Саня Глушенков, улыбаясь, сказал:
– Трофимова, ты прогуляла десять дней. Еще бы немного – место бы твое продал.
– Ой, Саня, да кто бы его купил? Кому ты его продашь, а?
Засмеялся.
– Не знаю. Аукцион бы объявил.
– Никто, Санечка, к тебе не сядет. Никто этого места не купит.
– Тю! Ты же купилась!
– Я? Потому что не хочу сидеть с Соколовским.
(Хочу, хочу, – заорало внутри.)
– Ну вот! А Соколовский – супермен. И если ты его на меня променяла, значит, и я чего-то да стою!
Санька смешной. Осанка, как у орангутанга. И шею держит как-то странно вперед. Отчего его голова впереди всего туловища, как у черепахи. А на личико он ничего, симпатичный.
– Сань, ты знаешь что? – говорю я и кладу руку на его спину. – Ты выпрямись.
Саня приосанился, голову поднял. Сразу стал выше.
– Вот так. Здорово! Да ты просто крутой мачо! – Я похлопала его по тому месту, где сходились лопатки. – А дома ходи с книгой на голове. Стройный станешь. И увидишь – к тебе валом будут валить девчонки.
– Правда, что ли?
– Да. Увидишь.
– Ладно, – Саня по привычке втянул голову в плечи и по-черепашьи медленно поплелся из класса на перемену.
Соколовский на меня не смотрел. Вообще не смотрел. Почему-у? В чем дело? Когда я увидела его на крыльце школы, у меня счастливая мысль мелькнула: может, он меня встречает. Но нет, оказывается, не меня. Может, он покурить тайком выбегал?
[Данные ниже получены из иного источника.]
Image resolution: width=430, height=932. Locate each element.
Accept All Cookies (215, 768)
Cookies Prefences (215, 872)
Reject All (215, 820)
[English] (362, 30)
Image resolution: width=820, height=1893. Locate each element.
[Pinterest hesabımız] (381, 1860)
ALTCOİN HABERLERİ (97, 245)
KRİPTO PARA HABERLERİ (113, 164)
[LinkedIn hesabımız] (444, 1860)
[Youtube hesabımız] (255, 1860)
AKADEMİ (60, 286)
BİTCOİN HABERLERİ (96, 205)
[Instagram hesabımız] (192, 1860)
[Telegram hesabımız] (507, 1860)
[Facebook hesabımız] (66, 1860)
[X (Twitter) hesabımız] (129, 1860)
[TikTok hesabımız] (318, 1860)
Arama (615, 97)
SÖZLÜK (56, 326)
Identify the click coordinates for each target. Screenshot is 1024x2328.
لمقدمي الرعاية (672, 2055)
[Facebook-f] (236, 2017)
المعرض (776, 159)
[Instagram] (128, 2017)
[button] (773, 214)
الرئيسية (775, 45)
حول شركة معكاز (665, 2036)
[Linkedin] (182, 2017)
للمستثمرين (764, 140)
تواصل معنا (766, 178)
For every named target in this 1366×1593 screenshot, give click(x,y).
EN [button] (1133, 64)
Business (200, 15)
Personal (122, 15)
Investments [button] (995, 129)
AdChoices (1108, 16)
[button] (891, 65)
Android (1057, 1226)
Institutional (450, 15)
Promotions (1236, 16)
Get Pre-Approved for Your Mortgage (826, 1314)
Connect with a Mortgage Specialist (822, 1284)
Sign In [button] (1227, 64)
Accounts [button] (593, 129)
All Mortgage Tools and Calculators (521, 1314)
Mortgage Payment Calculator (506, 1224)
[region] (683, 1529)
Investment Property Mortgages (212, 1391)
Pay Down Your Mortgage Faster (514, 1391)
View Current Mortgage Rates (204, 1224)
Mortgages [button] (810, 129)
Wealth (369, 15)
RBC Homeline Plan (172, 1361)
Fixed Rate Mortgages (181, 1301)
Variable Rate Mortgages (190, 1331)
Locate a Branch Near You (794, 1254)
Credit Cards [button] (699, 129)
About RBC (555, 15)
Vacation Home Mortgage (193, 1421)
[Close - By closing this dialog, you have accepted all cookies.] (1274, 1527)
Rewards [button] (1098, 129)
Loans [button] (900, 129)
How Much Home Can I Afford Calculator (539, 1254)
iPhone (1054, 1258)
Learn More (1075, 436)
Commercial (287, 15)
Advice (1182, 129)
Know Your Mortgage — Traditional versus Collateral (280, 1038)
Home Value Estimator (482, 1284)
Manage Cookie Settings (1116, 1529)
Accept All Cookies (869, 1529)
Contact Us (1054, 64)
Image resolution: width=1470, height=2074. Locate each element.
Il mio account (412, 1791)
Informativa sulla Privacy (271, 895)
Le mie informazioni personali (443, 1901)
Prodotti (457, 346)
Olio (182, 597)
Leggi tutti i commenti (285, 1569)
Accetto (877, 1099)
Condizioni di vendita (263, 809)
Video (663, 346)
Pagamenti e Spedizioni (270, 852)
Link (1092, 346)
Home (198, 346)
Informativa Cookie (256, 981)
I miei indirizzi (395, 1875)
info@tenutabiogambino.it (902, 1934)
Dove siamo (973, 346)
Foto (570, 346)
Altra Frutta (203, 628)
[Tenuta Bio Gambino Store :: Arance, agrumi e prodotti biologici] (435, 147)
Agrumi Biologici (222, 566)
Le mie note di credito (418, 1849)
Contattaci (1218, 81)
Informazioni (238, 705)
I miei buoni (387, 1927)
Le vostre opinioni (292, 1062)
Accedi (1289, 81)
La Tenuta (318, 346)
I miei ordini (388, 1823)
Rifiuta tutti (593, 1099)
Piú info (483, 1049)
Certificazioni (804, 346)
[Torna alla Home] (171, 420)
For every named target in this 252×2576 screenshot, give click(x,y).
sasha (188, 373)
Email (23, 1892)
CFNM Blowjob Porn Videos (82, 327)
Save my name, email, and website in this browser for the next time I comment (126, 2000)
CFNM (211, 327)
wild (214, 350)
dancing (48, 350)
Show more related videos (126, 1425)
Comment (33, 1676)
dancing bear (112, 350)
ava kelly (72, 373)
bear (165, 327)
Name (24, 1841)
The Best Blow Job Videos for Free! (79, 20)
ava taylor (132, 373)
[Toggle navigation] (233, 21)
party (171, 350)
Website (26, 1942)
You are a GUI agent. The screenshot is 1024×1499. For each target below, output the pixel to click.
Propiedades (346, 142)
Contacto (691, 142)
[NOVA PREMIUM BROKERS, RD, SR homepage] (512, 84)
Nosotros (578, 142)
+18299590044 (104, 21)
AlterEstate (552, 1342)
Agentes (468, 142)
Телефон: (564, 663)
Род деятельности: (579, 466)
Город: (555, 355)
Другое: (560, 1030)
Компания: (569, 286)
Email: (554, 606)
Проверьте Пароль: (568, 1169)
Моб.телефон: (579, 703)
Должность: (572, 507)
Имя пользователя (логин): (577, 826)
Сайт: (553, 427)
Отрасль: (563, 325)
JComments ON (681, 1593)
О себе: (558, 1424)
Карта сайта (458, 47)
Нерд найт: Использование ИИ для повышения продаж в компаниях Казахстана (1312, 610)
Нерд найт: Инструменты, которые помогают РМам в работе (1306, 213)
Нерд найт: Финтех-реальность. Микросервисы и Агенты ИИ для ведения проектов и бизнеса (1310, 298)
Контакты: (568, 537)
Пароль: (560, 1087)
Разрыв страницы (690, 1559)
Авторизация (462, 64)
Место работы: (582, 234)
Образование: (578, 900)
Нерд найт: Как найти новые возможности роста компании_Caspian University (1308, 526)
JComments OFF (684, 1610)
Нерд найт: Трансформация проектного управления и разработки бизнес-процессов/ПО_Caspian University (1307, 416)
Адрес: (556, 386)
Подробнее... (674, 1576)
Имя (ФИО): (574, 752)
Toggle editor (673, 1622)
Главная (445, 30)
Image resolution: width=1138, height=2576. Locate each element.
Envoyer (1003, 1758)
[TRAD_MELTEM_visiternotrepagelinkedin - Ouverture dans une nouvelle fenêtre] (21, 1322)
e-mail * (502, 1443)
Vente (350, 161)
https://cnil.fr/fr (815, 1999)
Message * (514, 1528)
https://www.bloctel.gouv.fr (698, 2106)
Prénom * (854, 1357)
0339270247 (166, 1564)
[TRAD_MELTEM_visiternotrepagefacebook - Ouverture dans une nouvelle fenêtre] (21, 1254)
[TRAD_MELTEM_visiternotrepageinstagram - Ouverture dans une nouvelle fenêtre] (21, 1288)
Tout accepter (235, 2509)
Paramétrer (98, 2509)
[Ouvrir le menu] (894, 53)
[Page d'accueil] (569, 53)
Хотя он ведь не курит. Его вызвали к доске отвечать – он корпусом от меня даже полуотвернулся. Ладонью челку убирал, и мне казалось, что он этой ладонью от меня отгораживается, не может, не может, не может на меня смотреть. Или не хочет! Я тоже не могу, но все же искоса бросаю на него мгновенный взгляд исподлобья, вижу его ладонь и заливаюсь краской, а внутри меня что-то начинает томиться и ныть, сладко, так сладко, что мне становится стыдно. Я сложила на парте руки и опустила в них лицо.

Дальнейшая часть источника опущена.